Les marchés sont-ils prêts à perdre de l’argent pour prêter à la France ? Paris a en tout cas emprunté lundi près de 6 milliards d'euros à court terme à des taux négatifs, une première qui illustre l'attrait de la dette française auprès des investisseurs, selon l'Agence France Trésor. Concrètement, emprunter à un taux négatif signifie que les investisseurs acceptent de payer pour prêter de l'argent à un pays.

La France rejoint ainsi le club fermé des pays européens qui bénéficient de rendements négatifs, avec l'Allemagne, les Pays-Bas, la Finlande, l'Autriche ou le Danemark et la Suisse.

"La France fait figure de pays sûr"

Paris a en effet emprunté 3,917 milliards d'euros à un taux de -0,005% pour des titres de dette à échéance le 11 octobre. Elle a également levé 1,993 milliard d'euros à un taux de -0,006% pour des placements à échéance le 27 décembre.

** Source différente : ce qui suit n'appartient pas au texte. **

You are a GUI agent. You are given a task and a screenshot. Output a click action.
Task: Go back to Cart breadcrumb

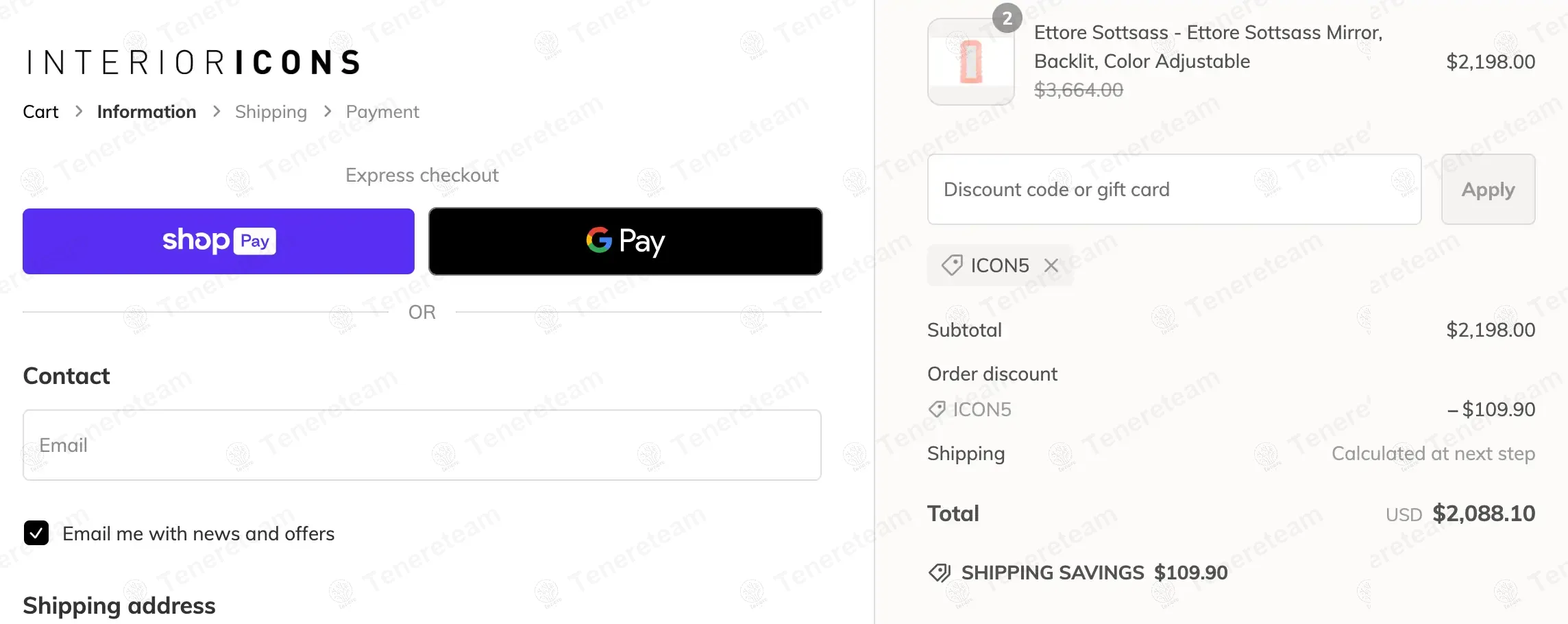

Dans la mesure où les rendements évoluent à l'inverse des cours, cette faiblesse des taux signifie que jamais le prix des obligations n'a été aussi élevé. Autrement dit, la demande bat des records. "Cela prouve qu'en ces temps de turbulences financières, la France fait figure de pays sûr", a noté Patrick Jacq, stratégiste obligataire pour BNP Paribas.

La dette française encore triple A pour 2 agences

Selon les analystes, cela s’explique car la France n'est pas en récession, contrairement à plusieurs pays d'Europe du sud, même si la croissance est très faible. Le Premier ministre Jean-Marc Ayrault a annoncé mardi dernier, lors de son discours de politique générale, que le gouvernement anticipait une croissance à 0,3% pour 2012 et à environ 1,2% pour 2013.

Pour Jean-François Robin, stratégiste chez Natixis, la baisse des taux d'emprunt concédés par Paris est amenée à se poursuivre. "Les investisseurs professionnels (fonds de pension, investisseurs institutionnels...) sont obligés de détenir dans leur portefeuille des actifs notés ‘triple A’ (la meilleure note possible) par les agences de notation. Or ces placements ne sont plus si nombreux", a souligné Jean-François Robin.  

La dette française est encore notée triple A par deux des trois grandes agences de notation (Moody's et Fitch). Standard and Poor’s avait, elle, dégradé la note souveraine de la France d'un cran, à AA+, en janvier dernier.